La mise en œuvre d’un Plan de Sauvegarde de l’Emploi (PSE) nécessite une validation ou une homologation préalable de l’autorité administrative (la DREETS anciennement la DIRECCTE) et ce y compris en cas de procédure collective (sauvegarde, redressement ou liquidation judiciaire).

Pour valider ou homologuer un PSE, la DREETS doit procéder à un certain nombre de contrôle, dont celui de la régularité de la procédure d’information consultation du CSE.

En cas de procédures collectives, il arrive qu’une entreprise d’abord placée en redressement judiciaire, soit ensuite mise en liquidation, dès lors qu’il apparait, en cours de procédure, que son redressement est manifestement impossible.

La question posée au Conseil d’Etat, dans l’arrêt en date du 27 décembre 2022 (n°452898), était de savoir si pour valider ou homologuer un PSE, intervenant dans le cadre d’une liquidation, la DREETS devait contrôler la seule procédure de consultation menée au cours de la phase de liquidation ou également celle qui avait été préalablement engagée, lors de la phase de redressement.

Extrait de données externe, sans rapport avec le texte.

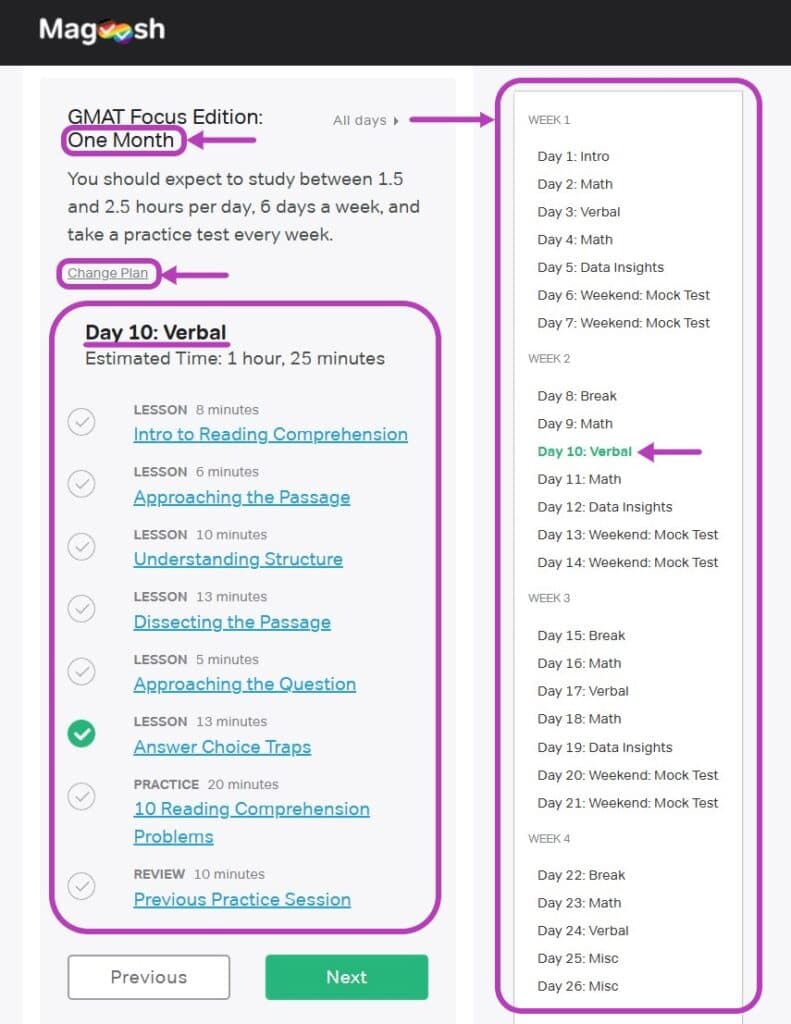Toggle Approaching the Question completion circle
Image resolution: width=791 pixels, height=1024 pixels.
pyautogui.click(x=82, y=672)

La DREETS ne doit-elle contrôler que procédure de consultation menée au cours de la phase de liquidation ? ou également celle engagée lors de la phase de redressement ?

C’est en faveur de la première option que le Conseil d’Etat a tranché.

Il n’appartient pas à l’administration et donc au juge administratif « de procéder au contrôle de la régularité de la procédure d’information et de consultation du CSE conduite dans le cadre de la procédure collective antérieure au jugement ayant placé la société en liquidation judiciaire », c’est-à-dire, en l’espèce, pendant la phase de redressement.

De ce fait, les éventuels manquements intervenus dans l’information consultation, au stade du redressement, ne pourront pas être reprochés à la société qui est contrainte de mettre en œuvre un PSE dans la phase de liquidation judiciaire.

La solution se comprend puisqu’une procédure d’information consultation spécifique doit intervenir au stade de la liquidation.